Hazfi Cup (جام حذفی, lit. 'knockout cup') formerly known as Pahlavi Cup (جام پهلوی) is an Iranian knockout football competition held annually by the Football Federation Islamic Republic of Iran.

The Iranian football league was not held during the 1980s, hence the winner of Hazfi Cup represented Iran in the Asian Club Championship. After the revival of the league system, the champion of Iranian league qualified for Asian Club Championship and the winner of Hazfi Cup for Asian Cup Winners' Cup. The Asian Cup Winners' Cup merged with the Asian Champions Cup in 2002–03 to form the AFC Champions League and Iran was initially given two (and later four) slots in this competitions.

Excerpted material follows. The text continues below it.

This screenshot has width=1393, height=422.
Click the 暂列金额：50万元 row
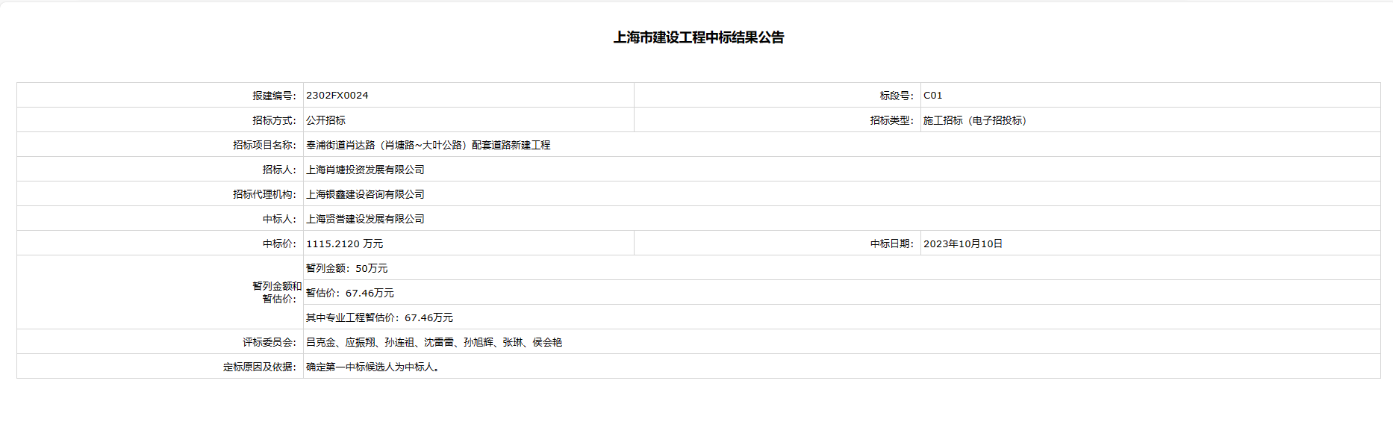point(346,268)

The FFIRI decided to award one of Iran's AFC Champions League spots to the winner of the Hazfi Cup, and since then, the winners of Hazfi Cup have always been allocated a spot in the AFC Champions League. Since 2024 and with the rebranding of the Asian club competitions, the FFIRI decided to send the winner of the Hazfi cup to the AFC Champions League Elite Qualifying play-off.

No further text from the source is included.